Phil Emery seemed to list about 100 things a candidate needed to have if he wanted to be the next Bears head coach. Good communication skills. Great leadership ability. Forward thinking on the offensive side of the ball. And on and on. A king’s butler isn’t as meticulous as Emery is.

But there’s one requirement the general manager didn’t mention to the media that I hoped he mentioned to new Bears coach Marc Trestman during their reported eight-hour interview:

“The new coach must not treat Jay Cutler like a star.’’

There’s going to be a lot made of Trestman’s Canadian Football League background, with critics surely jumping on the fact the Bears had to go to Montreal to find a head coach.

I don’t care if the guy is from the Baltic Lingerie League. All I care about is that he finds a way to turn a mediocre quarterback into a good one. I hope we will come to know Trestman as Iron Marc, the man who didn’t put up with Cutler’s churlishness and made him into a real player.

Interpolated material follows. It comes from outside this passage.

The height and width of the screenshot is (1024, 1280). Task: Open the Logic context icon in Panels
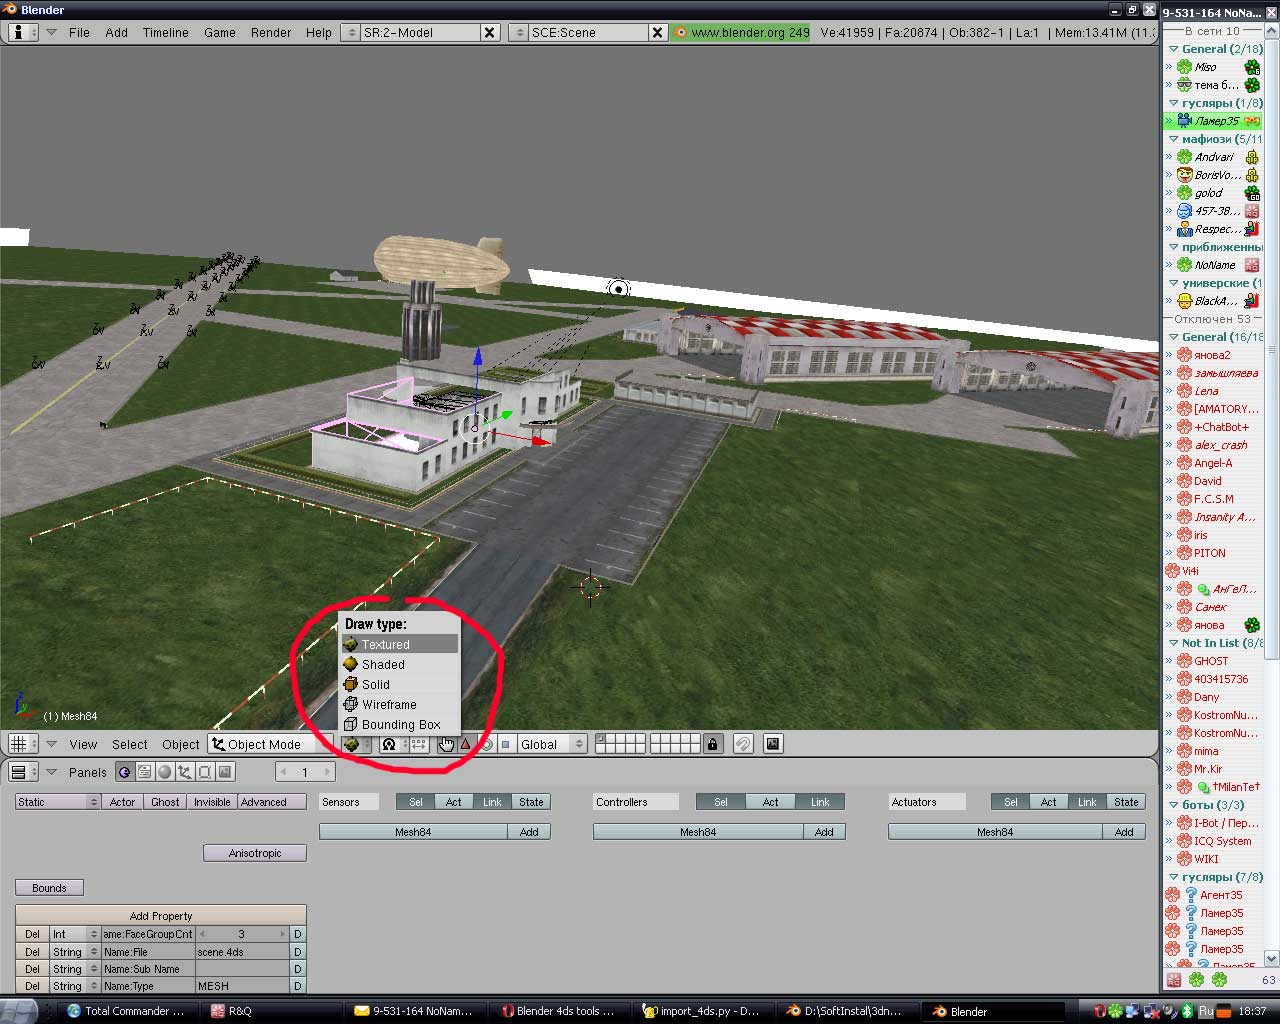124,772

The first thing he needs to do is stop treating the quarterback as if he’s something special. He is not.

Now, I know Trestman is ridiculously thorough and probably knows, from breaking down tape of PBS’s “Nova,’’ that there are more stars in the universe than there are grains of sand on earth. So if you go by that then, yeah, Cutler’s a star.

But he’s not an NFL star. He’s a quarterback who should feel lucky he has a chance to prove more than what he has proven so far in Chicago. Can he become a great player? I don’t know, and if the Bears and Trestman are honest with themselves, they’ll say the same thing. If they watched the playoffs this past weekend, they have to know that Cutler is not in the same league as Tom Brady, Aaron Rodgers, Russell Wilson, Peyton Manning, Matt Ryan, Colin Kaepernick or even Joe Flacco.

When it comes to Cutler the past four years, there has rarely been a discouraging word heard coming from Halas Hall. If Gabe Carimi could protect Cutler the way Lovie Smith did, the Bears’ wouldn’t have offensive line problems.

So here comes Trestman, who has a history of making quarterbacks better, from Steve Young to Scott Mitchell. He worked with Cutler when the Vanderbilt QB was preparing for the NFL Combine. In other words, he has seen Cutler at his best, doing drills that show off his physical skills.

I’m worried that in hiring Trestman, Emery is giving in to the idea that the head coach has to have a special relationship with Cutler; i.e., that he has to be sensitive to every one of Cutler’s mood swings. That’s the last thing Cutler needs. He needs somebody to tell him that, yes, he has been blessed with talent but that little in his career reflects it.

He needs help with his mechanics, his decision-making and his attitude. He also needs an offensive line, but that’s for Emery to worry about.

The Bears have invested a lot of money in Cutler, and I’m sure they’re thinking that, at this point, they can’t find anyone better. But he has not improved as a quarterback here.

“I’ll say the same thing that I said this summer: I see Jay as a franchise quarterback,’’ Emery said the day after firing Smith. “We’ve got to build around him. That’s been the goal from the beginning, to build around Jay and to build our team towards championships.’’

Emery did say it was important that the next coach be able to work with Cutler. Enter Trestman, who beat out Colts offensive coordinator Bruce Arians and Seahawks offensive coordinator Darrell Bevell for the Bears job.

“Jay being our quarterback and that being a franchise position in terms of importance, it’s very important that that person either himself or staff-wise has the right person to help Jay develop,’’ Emery said. “But it’s also that they help everyone develop.’’

In other words, Jay is no different than anybody else on the team. I hope Emery really meant that. I hope Trestman does too. The future is riding on it.